* **TASK**
Only the lines of the data holding the string "using" need to be returned.

* **DATA LISTING**
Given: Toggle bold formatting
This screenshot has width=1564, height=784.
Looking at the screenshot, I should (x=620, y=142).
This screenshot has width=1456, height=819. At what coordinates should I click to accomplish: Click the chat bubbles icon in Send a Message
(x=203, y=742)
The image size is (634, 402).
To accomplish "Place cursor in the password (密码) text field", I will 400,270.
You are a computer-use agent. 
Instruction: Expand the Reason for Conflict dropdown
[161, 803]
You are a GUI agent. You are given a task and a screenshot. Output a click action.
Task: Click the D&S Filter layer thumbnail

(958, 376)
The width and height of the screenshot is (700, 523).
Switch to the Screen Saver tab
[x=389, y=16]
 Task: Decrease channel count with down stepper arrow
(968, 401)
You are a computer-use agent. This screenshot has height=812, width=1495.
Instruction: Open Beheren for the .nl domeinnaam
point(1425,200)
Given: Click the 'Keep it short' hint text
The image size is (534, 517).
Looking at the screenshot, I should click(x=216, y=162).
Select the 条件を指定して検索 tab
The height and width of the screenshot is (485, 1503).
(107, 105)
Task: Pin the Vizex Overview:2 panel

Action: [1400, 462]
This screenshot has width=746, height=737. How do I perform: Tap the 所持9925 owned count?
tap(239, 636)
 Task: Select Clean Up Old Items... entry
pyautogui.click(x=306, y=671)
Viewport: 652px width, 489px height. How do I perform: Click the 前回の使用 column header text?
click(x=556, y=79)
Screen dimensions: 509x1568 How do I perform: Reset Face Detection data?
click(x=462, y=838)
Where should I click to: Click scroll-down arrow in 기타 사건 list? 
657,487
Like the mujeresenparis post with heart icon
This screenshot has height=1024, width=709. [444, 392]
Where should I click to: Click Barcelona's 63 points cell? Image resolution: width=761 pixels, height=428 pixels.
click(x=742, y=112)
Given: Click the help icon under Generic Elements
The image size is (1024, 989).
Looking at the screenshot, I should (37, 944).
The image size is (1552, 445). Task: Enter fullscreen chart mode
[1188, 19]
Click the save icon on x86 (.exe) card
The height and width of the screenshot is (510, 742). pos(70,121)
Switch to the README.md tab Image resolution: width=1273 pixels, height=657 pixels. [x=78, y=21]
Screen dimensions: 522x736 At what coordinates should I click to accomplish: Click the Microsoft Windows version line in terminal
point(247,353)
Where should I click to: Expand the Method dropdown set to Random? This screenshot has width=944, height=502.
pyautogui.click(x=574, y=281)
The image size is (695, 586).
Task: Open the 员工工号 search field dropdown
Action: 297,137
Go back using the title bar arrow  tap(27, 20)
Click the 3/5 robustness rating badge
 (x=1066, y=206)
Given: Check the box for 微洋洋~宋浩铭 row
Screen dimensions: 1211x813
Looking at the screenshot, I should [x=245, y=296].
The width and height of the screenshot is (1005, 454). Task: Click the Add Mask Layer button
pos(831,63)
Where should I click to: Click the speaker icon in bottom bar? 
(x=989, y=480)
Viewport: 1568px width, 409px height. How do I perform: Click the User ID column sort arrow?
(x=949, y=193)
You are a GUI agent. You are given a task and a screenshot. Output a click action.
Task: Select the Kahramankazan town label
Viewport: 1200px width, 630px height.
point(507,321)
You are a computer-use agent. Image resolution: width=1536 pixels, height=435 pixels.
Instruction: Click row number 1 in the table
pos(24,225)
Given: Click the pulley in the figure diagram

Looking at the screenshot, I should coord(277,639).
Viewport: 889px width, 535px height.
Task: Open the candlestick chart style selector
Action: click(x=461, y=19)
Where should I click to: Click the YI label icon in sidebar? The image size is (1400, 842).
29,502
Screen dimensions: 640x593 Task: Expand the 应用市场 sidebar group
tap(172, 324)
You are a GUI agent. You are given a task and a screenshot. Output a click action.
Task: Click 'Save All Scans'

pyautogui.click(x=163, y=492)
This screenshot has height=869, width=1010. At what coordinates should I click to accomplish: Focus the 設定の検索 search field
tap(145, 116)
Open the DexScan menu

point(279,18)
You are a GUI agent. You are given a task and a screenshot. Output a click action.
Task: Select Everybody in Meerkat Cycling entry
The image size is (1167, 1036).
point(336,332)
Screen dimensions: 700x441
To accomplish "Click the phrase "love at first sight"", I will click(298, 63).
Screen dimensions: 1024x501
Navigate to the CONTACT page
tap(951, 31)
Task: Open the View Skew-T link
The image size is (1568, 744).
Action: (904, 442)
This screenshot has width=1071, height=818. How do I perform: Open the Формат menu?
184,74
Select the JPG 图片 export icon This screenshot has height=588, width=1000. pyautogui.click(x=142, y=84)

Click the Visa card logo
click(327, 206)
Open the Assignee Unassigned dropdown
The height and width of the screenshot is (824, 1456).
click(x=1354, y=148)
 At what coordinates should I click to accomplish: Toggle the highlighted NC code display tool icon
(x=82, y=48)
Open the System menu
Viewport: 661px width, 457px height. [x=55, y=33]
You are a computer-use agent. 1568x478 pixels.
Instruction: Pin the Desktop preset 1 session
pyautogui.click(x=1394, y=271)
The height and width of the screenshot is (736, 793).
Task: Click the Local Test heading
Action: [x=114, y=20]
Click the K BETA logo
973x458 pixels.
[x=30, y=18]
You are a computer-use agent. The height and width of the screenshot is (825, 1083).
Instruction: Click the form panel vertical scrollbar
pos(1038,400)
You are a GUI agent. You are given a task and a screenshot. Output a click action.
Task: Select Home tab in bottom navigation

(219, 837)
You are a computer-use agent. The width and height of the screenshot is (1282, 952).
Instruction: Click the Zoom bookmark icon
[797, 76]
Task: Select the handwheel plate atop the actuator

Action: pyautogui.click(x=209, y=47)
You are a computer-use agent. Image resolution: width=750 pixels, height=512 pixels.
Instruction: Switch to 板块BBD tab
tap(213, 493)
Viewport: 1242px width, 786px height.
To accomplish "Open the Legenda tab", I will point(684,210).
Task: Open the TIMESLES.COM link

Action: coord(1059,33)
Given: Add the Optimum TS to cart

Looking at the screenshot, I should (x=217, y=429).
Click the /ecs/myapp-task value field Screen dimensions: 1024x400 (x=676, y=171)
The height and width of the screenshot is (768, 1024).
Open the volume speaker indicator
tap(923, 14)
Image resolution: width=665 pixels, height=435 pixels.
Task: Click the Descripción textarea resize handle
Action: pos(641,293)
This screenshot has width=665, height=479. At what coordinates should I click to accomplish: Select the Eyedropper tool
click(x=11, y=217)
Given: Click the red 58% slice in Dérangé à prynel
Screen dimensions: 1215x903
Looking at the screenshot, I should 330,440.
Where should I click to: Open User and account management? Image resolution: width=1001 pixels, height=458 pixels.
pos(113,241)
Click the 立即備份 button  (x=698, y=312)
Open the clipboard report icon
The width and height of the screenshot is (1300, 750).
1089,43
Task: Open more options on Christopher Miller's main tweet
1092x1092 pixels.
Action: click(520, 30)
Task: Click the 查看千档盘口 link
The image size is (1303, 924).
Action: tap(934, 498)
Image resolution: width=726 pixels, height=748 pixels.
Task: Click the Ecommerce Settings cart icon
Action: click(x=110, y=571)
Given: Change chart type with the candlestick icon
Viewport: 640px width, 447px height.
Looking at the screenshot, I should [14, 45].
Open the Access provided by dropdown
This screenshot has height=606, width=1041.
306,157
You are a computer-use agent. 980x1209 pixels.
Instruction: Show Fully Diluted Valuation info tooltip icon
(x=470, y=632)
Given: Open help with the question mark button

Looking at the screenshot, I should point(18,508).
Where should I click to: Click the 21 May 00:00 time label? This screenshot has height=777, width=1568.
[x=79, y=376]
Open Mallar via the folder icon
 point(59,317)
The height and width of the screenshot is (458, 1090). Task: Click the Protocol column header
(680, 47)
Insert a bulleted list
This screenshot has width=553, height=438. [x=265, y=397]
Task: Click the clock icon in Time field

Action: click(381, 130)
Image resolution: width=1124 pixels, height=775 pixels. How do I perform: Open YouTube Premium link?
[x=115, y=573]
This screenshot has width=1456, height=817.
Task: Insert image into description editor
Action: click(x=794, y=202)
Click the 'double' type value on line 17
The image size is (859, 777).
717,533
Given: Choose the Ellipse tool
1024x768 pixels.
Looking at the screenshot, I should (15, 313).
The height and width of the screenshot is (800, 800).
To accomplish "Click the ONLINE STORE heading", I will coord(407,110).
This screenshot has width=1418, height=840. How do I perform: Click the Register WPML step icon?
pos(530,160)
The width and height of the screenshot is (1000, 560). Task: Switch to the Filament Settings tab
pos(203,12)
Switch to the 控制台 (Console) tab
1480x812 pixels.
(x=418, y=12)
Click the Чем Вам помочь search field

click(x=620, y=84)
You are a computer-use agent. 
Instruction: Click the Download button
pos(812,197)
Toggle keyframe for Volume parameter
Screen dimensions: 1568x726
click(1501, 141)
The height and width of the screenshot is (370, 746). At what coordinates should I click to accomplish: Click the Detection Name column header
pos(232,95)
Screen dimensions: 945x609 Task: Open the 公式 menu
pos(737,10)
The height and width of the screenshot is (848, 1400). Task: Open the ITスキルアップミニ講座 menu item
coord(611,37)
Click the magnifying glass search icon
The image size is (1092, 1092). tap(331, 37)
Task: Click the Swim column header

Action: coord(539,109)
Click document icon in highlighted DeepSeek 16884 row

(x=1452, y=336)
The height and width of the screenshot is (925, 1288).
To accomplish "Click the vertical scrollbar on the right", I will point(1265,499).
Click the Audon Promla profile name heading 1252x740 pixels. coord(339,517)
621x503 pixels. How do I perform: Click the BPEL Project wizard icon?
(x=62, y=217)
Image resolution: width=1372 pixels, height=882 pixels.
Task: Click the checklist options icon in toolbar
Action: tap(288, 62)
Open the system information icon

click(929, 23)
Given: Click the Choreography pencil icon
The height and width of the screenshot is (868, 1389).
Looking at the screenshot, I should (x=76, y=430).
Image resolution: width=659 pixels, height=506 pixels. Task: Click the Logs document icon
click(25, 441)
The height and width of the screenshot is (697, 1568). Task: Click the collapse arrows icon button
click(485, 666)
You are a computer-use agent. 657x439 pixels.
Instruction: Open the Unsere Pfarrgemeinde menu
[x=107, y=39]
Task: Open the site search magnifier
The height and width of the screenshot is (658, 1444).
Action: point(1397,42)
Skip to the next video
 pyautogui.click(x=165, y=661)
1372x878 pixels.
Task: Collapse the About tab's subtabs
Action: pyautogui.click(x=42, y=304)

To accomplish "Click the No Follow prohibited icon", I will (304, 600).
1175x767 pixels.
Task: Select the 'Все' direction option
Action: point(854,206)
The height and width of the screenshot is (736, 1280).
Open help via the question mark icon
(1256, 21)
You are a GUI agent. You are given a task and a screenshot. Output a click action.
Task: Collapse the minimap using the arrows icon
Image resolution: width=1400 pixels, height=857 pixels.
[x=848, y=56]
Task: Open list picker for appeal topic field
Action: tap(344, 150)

* **EXERCISE RESPONSE**
Go back using the title bar arrow  tap(27, 20)
Task: Collapse the minimap using the arrows icon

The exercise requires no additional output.